U.S. stocks bounced higher Monday after two weeks of brutal trading that have wiped out trillions of dollars in market value.
The Dow Jones industrial average climbed more than 450 points, or 1.84 percent, in early afternoon trading. The broader Standard & Poor’s 500-stock index and the tech-heavy Nasdaq were both up more than 1.5 percent.
But those benchmark indices remain far from the record highs that had dazzled investors for more than a year. The S&P has lost about 10 percent and $2.5 trillion in value since late January.
U.S. investors have been torn between enthusiasm for the massive tax cut passed by Congress last year that could provide a huge stimulus to an economy already at full employment and growing fears that interest rates will jump as the federal government borrows massive amounts to cover its growing deficits.
The Dow swung more than 1,000 points, about 4 percent on Friday, capping one of the worst weeks on Wall Street since the global financial crisis. Investors, who in January set a monthly record for sinking money into equity funds, pulled their money out at a record pace in the week ending Feb. 7, according to EPFR, a Cambridge, Massachusetts, data firm that has tracked such information since 2000.
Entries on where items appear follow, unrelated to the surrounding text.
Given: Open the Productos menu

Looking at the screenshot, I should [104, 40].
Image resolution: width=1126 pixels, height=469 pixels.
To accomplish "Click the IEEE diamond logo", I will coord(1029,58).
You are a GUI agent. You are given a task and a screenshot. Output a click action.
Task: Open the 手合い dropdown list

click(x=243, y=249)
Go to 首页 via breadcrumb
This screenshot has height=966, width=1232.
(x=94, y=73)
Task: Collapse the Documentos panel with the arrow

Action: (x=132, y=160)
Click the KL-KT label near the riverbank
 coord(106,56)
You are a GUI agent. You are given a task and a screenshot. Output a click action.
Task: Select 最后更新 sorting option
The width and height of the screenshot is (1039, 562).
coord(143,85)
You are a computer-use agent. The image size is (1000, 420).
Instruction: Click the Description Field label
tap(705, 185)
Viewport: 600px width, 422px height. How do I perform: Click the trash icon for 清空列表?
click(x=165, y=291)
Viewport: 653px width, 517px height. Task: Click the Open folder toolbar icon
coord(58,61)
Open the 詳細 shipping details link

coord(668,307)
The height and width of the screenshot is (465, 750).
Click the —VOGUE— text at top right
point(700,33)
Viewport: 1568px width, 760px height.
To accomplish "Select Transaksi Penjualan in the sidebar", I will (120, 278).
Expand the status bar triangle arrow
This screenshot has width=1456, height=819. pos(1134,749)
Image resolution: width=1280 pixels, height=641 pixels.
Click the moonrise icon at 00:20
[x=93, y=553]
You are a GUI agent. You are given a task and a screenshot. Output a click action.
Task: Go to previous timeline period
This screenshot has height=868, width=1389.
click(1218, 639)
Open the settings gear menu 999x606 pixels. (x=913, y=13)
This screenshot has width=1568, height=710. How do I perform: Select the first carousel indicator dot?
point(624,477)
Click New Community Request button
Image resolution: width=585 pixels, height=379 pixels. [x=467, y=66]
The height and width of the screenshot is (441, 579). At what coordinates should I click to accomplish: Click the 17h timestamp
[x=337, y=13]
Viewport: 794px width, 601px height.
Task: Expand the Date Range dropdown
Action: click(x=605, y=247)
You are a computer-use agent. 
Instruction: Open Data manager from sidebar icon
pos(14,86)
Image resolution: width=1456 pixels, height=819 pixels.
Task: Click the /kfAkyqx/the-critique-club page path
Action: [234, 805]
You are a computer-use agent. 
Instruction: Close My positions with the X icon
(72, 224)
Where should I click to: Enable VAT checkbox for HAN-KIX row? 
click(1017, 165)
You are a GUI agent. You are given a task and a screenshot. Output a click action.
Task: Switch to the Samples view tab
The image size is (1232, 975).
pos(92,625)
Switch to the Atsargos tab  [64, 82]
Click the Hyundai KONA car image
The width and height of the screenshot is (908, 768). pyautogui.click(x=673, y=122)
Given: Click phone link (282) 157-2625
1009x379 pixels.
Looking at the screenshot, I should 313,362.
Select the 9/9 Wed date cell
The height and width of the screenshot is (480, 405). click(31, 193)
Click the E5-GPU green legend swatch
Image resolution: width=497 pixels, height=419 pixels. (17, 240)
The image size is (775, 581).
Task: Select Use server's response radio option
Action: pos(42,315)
The rise in stock prices Monday is giving some investors hope that the worst may be over. After repeatedly breaking records, investors had pushed stock prices too high and it was time for a correction, said Jack Ablin, chief investment officer at Cresset Wealth. “The market was probably 10 to 15 percent overvalued and we got a 10 percent correction,” said Ablin, who added that he moved one client into the stock market on Friday.
The mood of traders this week could hinge on the expected release of President Donald Trump’s new budget plan on Monday. The plan is expected to call for a range of spending cuts that reduce the growth of the deficit but it will not attempt to balance the federal budget, according to The Washington Post. Trump is also expected to unveil a plan to spend $1.5 trillion on the country’s ailing infrastructure over the next decade. On Wednesday, traders are also expected to react to new data on inflation.
Overseas, markets were also generally rising as well. Japan’s Nikkei was closed Monday, but other indexes in Asia were holding their own. South Korea’s Kospi gained 0.9 percent. Europe’s exchanges were up more than 1 percent, across the board. Germany’s benchmark DAX index rose 1.5 percent on Monday.